> **Text shown**:
-- START --

Single by David Bowie

from the album Earthling
- Released: 4 November 1996
- Recorded: February–May 1996
- Studio: Mountain (Montreux); Looking Glass (New York City);
- Genre: Alternative rock; jungle; drum and bass;
- Length: 4:49 (album version); 5:07 (Feelgood mix version);
- Label: Arista; BMG;
- Songwriter: David Bowie
- Producer: David Bowie

David Bowie singles chronology
| "Hallo Spaceboy" (1996) | "Telling Lies" (1996) | "Little Wonder" (1997) |

= Telling Lies (song) =

1996 single by David Bowie

"Telling Lies" is a song by English singer-songwriter David Bowie, written and released for downloading and as a single in 1996 and later included on his 21st studio album, Earthling (1997). The song was initially an Internet-only release and was the first-ever downloadable single by a major artist. No music video was produced for the song.

Three versions of "Telling Lies" were released on Bowie's official website beginning 11 September 1996 – one version for each of three weeks. According to issued press releases, over 300,000 people downloaded the original release. Two months later, it was released as a single by BMG.

==Background==
Released in November 1996, three months ahead of the album, Bowie launched the single with an online chat session, where he and two other people —Reeves Gabrels and Pat Briggs— pretending to be him answered questions from the audience. Bowie told the truth; the other two "told lies". The chat audience was asked to vote on which chat personality was the "real" Bowie; according to a transcript of the chat session, the "real" Bowie came in first, although a contemporary source claimed he ended up coming in third, with Bowie saying of his 3rd place showing "I was answering as honestly as was necessary or appropriate. I guess a public figure is anybody you want to make him. Obviously I'm not the figure that people think I am. So it was kind of gratifying [to not come in first in the voting]."

-- END --

> **Given data**:
-- START --

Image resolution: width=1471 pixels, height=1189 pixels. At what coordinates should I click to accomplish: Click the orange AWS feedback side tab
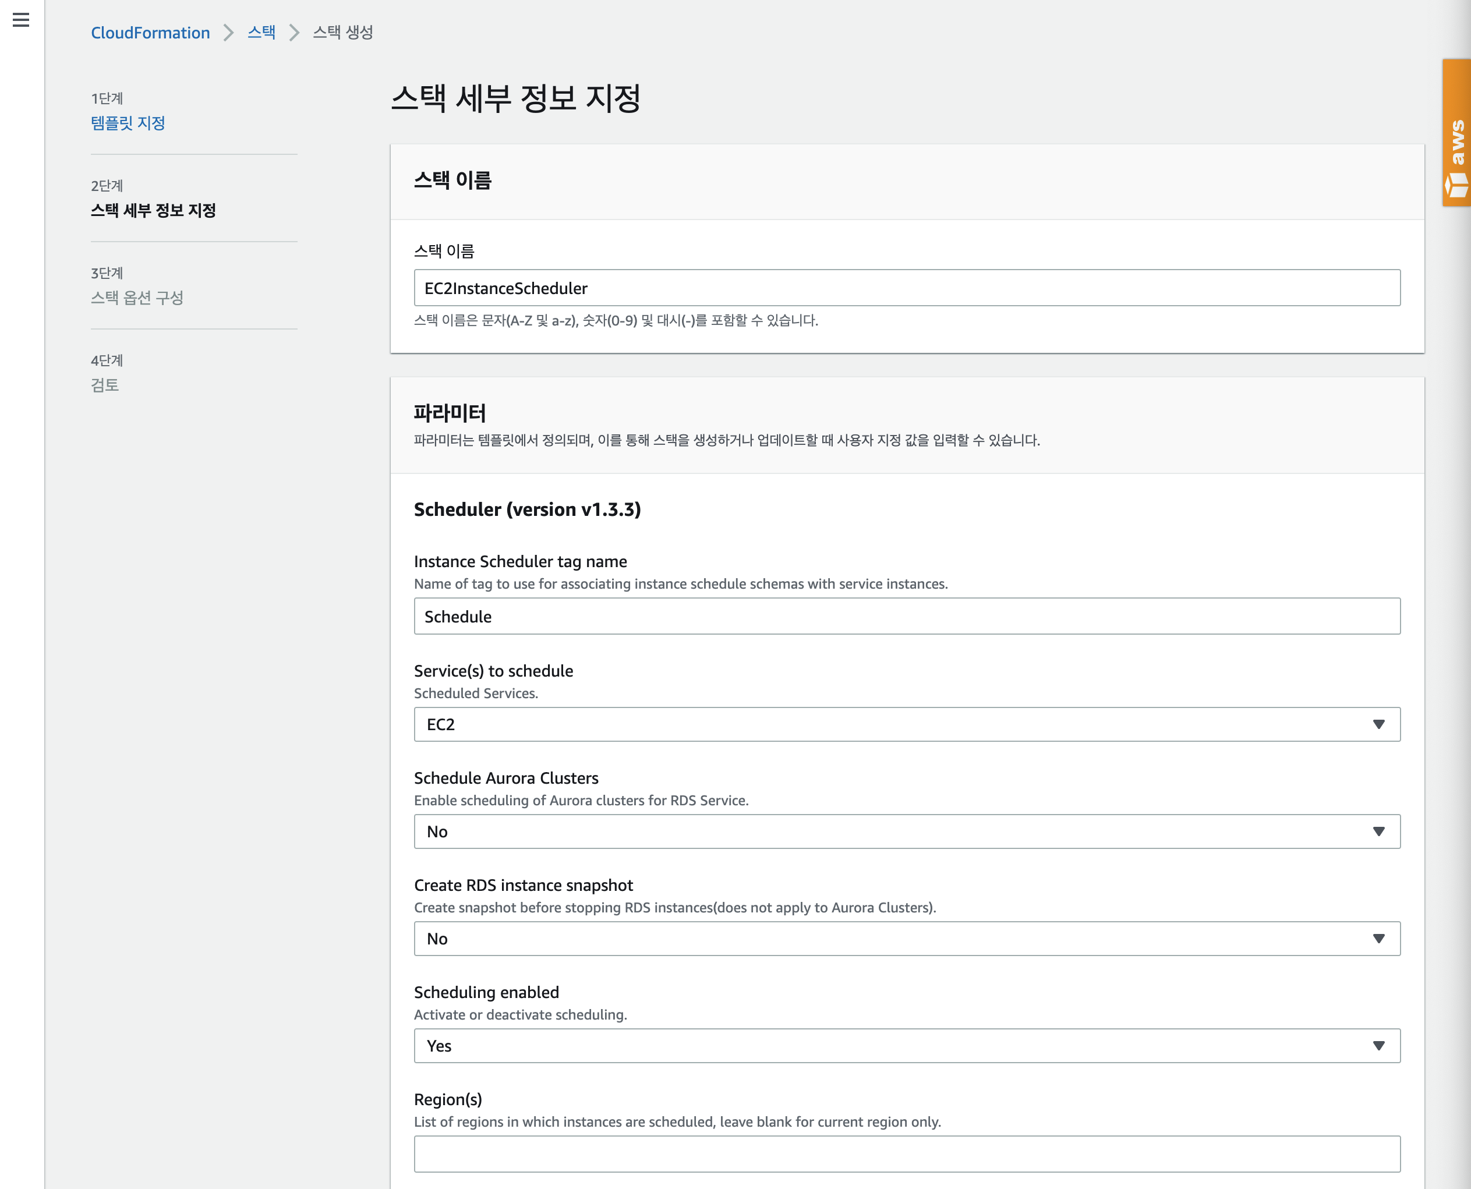(x=1457, y=133)
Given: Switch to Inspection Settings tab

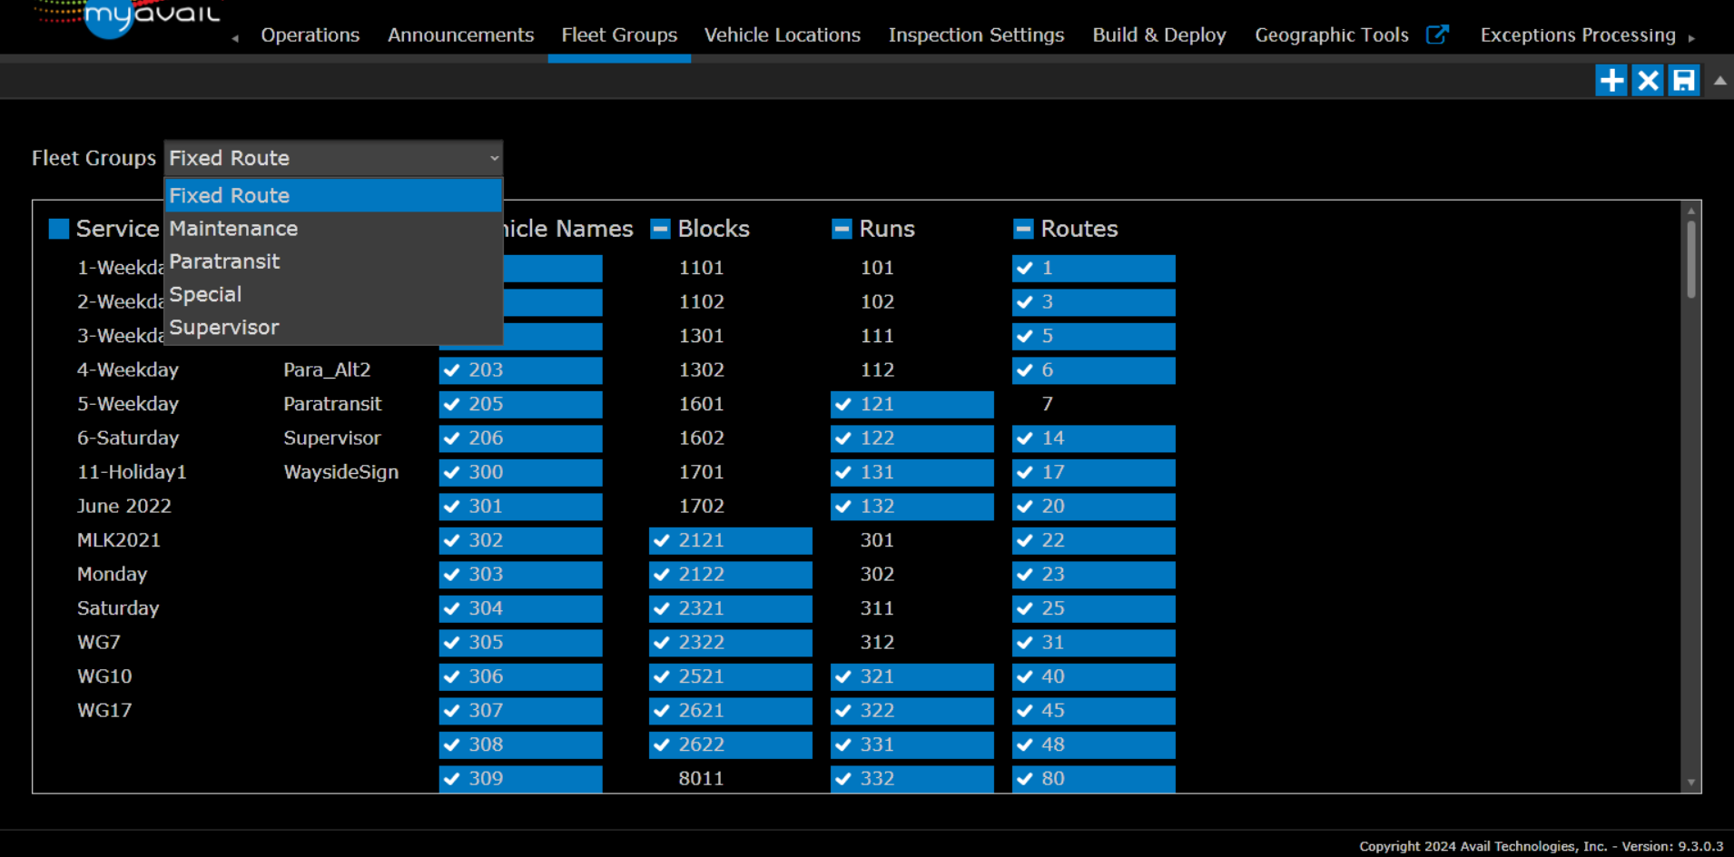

-- END --

> **Exercises to complete**:
a - Reproduce a passage from the article about the David Bowie song "Telling Lies", starting with "1996 single by" and going on through "for the song.".
b - Pick up the article about the David Bowie song "Telling Lies" right after its last sentence and keep writing it.

> **Answers to the problems**:
a -
1996 single by David Bowie

"Telling Lies" is a song by English singer-songwriter David Bowie, written and released for downloading and as a single in 1996 and later included on his 21st studio album, Earthling (1997). The song was initially an Internet-only release and was the first-ever downloadable single by a major artist. No music video was produced for the song.

b -
==Internet release==

For me and for people like Prince who have an overwriting dilemma, I thought [releasing music online] would be a perfect way to unload material [that the record company won't release]'.
— —David Bowie on releasing music on the Internet

Bowie had mulled over the idea of releasing music on the Internet, but Bowie says prodding from Nancy Berry, then Executive Vice President at Virgin Records, helped make the idea a reality. Bowie called her support "courageous", saying that making music available (at that time) was "a dangerous move for corporations to make." The success of the song's download led to Bowie consider making other music available online as well, saying: "I'm waiting for the moment when downloading [music] can happen in real time. It would be so cool to have a ten-minute piece of music that you could download in ten minutes... I'm thinking of putting up stuff that my record company would consider too esoteric, or too left-field, or too avant-garde for their own needs."

In early September 1996, 3 versions of the song were made available at CD quality for free for users who visited Bowie's official website, https://www.davidbowie.com.

==Promotion and live performances==
Mixes of the song were released on physical media as a bonus track on the Japanese release of Earthling, on the UK limited release of the single "Little Wonder" in January 1997, on the UK 12" release of the single "Dead Man Walking" in April 1997, and on the bonus disc of the Digibook Expanded Edition of Earthling in 2004.

When the song was performed live in late 1996, it was noted in reviews that many in the audience did not know what it was because it was only available online. A version recorded at Paradiso, Amsterdam, Holland on 10 June 1997, was released on LiveAndWell.com in 2000.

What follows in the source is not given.